##### AVAILABLE RECORDS

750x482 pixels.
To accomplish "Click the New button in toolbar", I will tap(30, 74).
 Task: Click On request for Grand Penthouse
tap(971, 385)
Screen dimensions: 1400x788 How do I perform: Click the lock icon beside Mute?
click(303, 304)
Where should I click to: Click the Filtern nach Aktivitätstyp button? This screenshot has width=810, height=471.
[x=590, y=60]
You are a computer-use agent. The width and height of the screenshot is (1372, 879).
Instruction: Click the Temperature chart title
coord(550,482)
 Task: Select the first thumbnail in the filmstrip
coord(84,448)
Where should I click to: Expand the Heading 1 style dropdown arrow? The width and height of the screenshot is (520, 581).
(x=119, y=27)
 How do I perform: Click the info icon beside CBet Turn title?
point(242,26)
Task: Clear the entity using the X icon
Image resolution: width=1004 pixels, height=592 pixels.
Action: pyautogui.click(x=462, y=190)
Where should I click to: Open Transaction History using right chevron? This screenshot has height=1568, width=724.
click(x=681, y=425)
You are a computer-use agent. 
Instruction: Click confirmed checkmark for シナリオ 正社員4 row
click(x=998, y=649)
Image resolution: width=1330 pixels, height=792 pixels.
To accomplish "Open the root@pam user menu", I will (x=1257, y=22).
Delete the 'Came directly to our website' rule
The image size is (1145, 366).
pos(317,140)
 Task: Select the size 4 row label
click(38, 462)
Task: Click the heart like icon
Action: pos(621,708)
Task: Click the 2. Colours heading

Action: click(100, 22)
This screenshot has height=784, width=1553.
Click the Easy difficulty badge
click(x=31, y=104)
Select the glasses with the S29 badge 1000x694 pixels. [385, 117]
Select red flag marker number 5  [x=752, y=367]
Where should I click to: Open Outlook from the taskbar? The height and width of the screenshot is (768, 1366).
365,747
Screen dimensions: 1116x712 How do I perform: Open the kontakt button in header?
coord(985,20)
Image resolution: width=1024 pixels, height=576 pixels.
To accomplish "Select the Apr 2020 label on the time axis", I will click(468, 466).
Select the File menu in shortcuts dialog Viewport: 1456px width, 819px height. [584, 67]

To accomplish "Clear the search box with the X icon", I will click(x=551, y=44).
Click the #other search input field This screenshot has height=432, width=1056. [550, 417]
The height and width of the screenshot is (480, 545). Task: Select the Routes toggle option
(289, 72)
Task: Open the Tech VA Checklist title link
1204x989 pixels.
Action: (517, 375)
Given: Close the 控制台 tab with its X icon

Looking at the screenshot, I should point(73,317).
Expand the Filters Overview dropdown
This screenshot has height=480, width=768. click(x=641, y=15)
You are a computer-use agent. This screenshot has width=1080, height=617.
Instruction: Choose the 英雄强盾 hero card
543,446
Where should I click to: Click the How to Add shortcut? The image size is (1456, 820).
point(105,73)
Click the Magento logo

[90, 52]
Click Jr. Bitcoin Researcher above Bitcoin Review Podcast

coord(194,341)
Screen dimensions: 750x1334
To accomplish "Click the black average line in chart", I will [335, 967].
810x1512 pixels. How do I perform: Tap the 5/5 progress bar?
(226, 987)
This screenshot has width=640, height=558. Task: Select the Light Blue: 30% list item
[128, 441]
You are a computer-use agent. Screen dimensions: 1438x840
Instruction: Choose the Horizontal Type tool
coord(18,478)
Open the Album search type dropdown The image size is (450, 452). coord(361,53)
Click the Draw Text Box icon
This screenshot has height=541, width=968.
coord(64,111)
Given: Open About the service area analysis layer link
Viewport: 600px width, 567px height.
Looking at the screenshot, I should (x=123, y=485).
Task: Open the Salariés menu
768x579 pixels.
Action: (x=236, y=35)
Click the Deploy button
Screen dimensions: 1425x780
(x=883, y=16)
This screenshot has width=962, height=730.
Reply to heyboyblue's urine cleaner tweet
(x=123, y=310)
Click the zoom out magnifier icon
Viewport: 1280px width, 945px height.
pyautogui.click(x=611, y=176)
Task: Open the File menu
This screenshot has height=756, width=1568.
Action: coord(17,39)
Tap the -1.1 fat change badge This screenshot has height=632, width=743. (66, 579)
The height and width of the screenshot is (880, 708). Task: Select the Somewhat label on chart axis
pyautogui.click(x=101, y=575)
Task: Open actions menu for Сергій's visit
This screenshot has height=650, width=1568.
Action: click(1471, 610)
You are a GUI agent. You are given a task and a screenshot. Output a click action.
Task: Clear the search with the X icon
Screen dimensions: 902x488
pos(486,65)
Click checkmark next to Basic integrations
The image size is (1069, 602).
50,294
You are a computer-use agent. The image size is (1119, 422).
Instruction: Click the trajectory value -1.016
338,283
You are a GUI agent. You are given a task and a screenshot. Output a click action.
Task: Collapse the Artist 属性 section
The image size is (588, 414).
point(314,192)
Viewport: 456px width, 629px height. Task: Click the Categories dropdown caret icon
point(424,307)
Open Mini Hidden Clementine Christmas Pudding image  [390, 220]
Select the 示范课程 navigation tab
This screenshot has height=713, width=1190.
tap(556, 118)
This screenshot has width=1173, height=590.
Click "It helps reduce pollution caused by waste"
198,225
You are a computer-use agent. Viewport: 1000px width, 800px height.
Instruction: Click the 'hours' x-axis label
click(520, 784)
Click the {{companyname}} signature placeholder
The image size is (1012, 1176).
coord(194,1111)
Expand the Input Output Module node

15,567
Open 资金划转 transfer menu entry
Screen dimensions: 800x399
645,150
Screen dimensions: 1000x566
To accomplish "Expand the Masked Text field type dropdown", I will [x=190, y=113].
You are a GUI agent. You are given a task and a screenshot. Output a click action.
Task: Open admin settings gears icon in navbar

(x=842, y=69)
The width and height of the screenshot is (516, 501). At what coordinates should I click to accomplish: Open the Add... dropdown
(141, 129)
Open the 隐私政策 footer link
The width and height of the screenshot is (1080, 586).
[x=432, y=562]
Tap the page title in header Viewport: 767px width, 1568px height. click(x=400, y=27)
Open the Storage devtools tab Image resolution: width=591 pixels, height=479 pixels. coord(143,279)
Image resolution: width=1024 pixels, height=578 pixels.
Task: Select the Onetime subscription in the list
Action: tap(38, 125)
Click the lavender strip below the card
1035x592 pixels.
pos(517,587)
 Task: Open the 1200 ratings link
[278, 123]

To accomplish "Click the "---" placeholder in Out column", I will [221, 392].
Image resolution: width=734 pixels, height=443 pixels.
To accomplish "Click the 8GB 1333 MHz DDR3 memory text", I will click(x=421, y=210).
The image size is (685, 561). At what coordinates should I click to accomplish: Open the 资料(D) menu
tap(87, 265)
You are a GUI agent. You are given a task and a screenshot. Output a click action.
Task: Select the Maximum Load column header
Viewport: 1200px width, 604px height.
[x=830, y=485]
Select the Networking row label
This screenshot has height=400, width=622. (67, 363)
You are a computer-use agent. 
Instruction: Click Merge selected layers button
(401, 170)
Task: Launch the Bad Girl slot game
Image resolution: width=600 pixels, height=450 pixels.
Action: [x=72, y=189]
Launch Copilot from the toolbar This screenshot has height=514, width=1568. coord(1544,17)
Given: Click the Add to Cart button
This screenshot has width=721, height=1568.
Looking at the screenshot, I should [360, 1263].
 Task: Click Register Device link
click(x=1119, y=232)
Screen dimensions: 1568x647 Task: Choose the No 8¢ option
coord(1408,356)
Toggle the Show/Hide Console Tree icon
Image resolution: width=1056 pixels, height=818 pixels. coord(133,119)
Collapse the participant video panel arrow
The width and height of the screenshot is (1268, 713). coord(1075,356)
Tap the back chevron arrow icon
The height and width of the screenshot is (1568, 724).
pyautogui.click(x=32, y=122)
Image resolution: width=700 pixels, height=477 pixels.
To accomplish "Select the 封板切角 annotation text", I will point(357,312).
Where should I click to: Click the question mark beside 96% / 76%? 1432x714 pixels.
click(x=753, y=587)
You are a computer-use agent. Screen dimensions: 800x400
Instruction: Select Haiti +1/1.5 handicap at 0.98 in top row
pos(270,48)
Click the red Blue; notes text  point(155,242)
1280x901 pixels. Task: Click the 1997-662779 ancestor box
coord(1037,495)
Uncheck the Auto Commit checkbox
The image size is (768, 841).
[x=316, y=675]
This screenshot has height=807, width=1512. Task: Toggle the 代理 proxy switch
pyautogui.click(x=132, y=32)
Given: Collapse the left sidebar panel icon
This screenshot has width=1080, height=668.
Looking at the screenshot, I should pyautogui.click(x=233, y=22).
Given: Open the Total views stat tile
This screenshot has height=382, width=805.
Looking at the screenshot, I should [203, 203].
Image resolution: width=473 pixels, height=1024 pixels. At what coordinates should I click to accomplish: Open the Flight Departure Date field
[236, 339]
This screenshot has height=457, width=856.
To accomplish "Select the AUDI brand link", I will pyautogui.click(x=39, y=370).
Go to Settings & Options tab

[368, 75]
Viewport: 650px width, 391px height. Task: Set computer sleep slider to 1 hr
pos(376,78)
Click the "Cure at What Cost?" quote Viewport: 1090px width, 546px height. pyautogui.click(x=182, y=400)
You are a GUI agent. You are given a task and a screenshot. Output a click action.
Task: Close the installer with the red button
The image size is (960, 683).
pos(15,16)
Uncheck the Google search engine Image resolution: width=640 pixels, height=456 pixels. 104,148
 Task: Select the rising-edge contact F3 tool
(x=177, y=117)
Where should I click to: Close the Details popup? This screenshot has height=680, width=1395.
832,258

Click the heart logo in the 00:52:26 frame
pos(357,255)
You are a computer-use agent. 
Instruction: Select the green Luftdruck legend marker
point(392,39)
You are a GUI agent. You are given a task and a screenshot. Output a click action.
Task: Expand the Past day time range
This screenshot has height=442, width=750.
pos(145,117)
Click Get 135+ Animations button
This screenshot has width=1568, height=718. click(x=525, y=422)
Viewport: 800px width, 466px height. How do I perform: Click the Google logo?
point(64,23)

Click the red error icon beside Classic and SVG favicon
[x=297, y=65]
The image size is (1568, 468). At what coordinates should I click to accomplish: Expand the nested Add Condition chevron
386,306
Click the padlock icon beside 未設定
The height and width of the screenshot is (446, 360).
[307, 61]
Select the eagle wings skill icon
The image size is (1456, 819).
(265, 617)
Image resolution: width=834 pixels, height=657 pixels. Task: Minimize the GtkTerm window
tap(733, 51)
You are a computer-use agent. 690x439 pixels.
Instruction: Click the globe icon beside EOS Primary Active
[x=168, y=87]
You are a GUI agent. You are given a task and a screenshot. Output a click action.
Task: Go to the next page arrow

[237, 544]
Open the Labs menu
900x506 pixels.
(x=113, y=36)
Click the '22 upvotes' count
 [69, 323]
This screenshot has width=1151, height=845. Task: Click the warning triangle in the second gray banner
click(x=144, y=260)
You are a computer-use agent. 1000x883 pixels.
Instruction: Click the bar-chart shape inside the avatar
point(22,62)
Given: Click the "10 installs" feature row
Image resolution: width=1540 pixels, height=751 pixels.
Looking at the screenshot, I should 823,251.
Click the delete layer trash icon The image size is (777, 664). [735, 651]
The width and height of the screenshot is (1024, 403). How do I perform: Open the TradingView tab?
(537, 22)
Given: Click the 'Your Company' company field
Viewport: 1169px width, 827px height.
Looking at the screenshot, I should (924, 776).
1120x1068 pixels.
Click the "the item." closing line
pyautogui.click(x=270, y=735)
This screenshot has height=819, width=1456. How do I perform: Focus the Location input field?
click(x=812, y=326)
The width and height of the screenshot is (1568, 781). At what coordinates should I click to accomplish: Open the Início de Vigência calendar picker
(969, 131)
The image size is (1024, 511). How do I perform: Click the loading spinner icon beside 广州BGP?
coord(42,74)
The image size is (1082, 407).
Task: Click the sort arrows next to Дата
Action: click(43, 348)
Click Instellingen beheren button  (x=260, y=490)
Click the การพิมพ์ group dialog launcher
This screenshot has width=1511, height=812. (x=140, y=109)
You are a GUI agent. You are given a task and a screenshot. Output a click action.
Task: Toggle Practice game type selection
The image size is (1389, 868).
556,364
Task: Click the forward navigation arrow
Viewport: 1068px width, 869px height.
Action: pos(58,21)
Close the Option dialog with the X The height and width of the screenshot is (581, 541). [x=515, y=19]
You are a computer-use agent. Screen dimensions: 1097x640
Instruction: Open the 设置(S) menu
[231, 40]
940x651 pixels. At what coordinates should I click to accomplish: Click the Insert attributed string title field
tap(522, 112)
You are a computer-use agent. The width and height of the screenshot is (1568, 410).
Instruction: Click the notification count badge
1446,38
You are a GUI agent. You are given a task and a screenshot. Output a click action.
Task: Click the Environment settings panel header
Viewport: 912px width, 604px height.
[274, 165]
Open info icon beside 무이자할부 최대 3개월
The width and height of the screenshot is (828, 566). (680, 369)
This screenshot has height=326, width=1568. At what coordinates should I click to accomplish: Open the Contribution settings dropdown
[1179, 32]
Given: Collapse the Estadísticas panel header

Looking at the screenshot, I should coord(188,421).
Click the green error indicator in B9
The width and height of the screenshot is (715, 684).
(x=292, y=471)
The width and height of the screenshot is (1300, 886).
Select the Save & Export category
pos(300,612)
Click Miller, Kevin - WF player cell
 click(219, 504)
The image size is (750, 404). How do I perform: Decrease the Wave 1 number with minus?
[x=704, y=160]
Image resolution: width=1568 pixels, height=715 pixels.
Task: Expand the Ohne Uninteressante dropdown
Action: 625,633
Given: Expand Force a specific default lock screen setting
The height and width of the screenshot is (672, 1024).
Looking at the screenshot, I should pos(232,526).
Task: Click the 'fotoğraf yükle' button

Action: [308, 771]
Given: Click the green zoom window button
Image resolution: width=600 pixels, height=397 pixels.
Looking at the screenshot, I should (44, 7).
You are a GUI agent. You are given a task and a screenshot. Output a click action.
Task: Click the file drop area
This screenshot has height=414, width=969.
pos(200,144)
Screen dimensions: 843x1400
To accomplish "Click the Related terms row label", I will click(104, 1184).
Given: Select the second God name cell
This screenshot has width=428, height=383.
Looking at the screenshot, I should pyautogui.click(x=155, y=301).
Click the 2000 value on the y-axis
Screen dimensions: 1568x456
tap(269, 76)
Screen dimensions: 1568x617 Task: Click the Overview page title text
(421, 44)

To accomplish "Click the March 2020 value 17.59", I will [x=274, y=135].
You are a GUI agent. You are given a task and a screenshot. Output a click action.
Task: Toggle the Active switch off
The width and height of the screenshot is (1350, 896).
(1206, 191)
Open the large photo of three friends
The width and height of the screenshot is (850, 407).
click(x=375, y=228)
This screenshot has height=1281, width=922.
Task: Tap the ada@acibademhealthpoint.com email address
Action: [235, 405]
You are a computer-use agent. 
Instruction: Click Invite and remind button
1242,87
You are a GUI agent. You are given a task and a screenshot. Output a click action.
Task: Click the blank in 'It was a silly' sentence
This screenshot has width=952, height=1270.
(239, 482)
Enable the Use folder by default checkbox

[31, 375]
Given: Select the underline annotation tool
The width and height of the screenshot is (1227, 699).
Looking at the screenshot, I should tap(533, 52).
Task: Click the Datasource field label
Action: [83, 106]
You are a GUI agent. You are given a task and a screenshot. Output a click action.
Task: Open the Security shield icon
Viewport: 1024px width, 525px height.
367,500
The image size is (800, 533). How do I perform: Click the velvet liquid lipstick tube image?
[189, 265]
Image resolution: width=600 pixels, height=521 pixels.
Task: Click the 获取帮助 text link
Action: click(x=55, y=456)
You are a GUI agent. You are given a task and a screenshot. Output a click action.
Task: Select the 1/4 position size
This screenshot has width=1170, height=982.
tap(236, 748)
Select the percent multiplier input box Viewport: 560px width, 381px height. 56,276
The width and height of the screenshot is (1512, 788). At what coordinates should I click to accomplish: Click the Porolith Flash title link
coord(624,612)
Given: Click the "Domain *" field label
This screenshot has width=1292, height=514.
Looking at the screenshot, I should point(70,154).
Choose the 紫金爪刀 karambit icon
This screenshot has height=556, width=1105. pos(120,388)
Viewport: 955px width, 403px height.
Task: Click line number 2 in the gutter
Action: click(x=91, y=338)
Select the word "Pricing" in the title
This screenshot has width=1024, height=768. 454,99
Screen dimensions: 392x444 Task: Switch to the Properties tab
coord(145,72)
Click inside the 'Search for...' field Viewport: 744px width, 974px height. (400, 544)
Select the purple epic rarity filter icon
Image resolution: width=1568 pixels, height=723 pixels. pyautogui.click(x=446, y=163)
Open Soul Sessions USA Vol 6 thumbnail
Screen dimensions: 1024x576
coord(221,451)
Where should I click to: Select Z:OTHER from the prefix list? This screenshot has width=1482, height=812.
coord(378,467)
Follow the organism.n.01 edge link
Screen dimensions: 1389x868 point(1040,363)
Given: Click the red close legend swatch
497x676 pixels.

##########

TASK INSTRUCTIONS:
Every line of the listing that includes the word "area" belongs in the answer.

WRITTEN ANSWER:
Given: Open About the service area analysis layer link
Task: Click the file drop area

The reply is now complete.